Penyebab lainnya adalah karena akses internet yang belum merata. Berdasarkan data Badan Pusat Statistik (BPS), baru 41,38% penduduk Indonesia yang telah menggunakan internet hingga 2019.

Dari jumlah itu, adopsi internet paling tinggi berada di DKI Jakarta, yakni 73,46%. Posisinya disusul oleh Kepulauan Riau dan Yogyakarta dengan proporsi penduduk yang menggunakan internet masing-masing sebesar 65,02% dan 61,73%.

Sementara, adopsi di Papua hanya sebesar 21,7%. Provinsi Nusa Tenggara Timur dan Maluku Utara juga memiliki adopsi internet yang rendah dengan persentase masing-masing sebesar 26,29% dan 29,13%.

Tak hanya berdasarkan wilayah, kesenjangan adopsi internet juga terjadi di kelompok distribusi pendapatan. Menurut laporan Bank Dunia bertajuk Beyond Unicorns: Harnessing Digital Technologies for Inclusion in Indonesia, proporsi akses internet di kelompok 10% pendapatan tertinggi mencapai 71% pada 2019. Persentase itu lima kali lipat lebih besar dibandingkan dengan kelompok 10% pendapatan terendah yang hanya 14%.

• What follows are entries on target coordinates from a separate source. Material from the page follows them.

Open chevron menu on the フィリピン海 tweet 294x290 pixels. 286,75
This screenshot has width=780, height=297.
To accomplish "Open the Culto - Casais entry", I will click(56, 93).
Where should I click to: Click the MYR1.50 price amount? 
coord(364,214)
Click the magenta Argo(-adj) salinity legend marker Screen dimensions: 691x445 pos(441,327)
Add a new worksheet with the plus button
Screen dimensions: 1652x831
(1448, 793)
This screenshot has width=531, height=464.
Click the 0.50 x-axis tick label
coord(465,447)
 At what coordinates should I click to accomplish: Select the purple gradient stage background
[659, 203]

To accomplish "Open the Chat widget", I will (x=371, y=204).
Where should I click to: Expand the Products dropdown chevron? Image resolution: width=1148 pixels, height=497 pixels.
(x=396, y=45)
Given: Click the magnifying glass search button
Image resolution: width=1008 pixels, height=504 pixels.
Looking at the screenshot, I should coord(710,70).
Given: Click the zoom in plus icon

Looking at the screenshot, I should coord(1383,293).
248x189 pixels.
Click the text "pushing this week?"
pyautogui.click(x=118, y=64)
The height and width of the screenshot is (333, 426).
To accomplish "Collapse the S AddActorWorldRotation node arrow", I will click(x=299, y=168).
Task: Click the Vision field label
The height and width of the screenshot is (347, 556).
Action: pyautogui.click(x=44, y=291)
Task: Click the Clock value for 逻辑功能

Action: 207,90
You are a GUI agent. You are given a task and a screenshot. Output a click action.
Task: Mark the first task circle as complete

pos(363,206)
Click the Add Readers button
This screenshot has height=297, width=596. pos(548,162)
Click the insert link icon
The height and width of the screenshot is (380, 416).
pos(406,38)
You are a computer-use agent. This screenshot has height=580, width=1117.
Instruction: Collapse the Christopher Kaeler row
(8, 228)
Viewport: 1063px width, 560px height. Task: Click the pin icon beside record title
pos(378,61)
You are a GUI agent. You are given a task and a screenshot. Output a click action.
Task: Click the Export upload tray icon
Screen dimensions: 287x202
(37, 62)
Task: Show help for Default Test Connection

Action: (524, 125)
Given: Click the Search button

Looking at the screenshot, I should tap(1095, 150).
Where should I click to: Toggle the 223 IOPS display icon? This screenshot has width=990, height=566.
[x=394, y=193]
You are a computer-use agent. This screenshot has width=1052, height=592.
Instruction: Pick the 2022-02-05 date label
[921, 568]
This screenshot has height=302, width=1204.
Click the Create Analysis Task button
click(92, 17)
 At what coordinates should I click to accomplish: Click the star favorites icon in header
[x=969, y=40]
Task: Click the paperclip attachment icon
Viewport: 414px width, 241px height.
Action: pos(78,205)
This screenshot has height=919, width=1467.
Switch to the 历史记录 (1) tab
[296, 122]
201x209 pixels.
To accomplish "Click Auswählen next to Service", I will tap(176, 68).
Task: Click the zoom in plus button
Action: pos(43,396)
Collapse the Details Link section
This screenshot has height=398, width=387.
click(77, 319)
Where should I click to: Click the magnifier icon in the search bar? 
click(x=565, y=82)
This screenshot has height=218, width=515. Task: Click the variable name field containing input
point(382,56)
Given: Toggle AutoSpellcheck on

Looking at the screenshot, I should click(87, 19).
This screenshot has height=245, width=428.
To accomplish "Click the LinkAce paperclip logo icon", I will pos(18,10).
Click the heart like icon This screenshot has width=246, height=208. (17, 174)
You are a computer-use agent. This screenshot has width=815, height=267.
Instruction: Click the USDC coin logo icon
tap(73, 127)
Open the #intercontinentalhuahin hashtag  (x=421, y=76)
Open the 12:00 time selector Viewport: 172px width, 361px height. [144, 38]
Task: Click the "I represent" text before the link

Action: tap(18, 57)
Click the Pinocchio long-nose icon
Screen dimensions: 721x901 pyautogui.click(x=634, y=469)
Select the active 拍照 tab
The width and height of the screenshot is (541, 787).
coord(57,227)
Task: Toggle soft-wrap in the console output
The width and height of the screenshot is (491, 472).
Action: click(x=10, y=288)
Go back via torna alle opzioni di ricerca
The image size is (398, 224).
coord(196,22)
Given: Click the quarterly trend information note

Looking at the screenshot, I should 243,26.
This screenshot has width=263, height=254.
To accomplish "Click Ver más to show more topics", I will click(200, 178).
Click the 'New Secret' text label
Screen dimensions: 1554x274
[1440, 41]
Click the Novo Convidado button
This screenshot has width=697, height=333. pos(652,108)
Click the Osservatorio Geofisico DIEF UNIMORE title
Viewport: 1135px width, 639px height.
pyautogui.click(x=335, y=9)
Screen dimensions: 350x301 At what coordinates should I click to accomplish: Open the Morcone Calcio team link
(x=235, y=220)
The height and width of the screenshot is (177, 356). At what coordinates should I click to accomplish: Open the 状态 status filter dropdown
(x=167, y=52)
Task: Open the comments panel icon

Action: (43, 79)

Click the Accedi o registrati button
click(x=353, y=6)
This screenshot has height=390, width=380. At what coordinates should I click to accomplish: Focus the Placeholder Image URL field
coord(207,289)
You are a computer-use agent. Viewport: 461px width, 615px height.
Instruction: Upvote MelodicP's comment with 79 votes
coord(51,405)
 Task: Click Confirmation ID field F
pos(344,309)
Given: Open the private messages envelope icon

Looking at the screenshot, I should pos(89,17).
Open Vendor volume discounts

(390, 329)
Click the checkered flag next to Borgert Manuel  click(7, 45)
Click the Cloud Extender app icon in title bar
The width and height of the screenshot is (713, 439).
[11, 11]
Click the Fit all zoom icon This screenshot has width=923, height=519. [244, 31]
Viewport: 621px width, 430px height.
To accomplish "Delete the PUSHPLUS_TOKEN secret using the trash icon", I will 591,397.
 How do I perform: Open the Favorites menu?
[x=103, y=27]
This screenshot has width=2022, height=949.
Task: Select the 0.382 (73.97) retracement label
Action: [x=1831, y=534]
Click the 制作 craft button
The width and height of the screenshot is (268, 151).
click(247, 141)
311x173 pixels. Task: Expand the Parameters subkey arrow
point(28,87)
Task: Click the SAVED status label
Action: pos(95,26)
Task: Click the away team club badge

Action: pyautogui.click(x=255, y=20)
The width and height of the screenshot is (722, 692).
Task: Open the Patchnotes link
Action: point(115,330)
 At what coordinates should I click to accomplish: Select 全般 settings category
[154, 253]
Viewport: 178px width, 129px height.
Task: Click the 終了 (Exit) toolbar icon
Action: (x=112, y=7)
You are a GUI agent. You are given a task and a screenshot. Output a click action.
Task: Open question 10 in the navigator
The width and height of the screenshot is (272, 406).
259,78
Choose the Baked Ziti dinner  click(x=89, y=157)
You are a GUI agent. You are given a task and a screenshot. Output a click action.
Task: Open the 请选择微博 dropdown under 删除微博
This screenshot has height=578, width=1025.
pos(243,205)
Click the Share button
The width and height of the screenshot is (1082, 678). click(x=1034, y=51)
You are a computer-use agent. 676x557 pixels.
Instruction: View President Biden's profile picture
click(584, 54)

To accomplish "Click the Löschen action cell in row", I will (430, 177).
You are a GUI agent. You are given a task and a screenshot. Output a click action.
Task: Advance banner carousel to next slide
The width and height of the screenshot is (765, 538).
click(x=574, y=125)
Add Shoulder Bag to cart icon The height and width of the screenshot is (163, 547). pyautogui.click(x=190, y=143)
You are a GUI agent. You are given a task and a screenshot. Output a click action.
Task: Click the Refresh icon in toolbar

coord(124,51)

“Gradien pendapatan yang tajam ini menunjukkan potensi kendala keterjangkauan dalam akses internet di Indonesia. Kesenjangan yang tajam tersebut pun juga terjadi pada sisi generasi, pendidikan, dan gender,” tulis Bank Dunia dalam laporannya.

Kondisi tersebut diperparah dengan tingkat literasi digital masyarakat Indonesia yang belum mumpuni. Literasi digital tak hanya soal pengetahuan dan kemampuan mengoperasikan gawai, tapi juga memahami, mengomunikasikan, dan membuat informasi di dunia digital sebagai kebutuhan.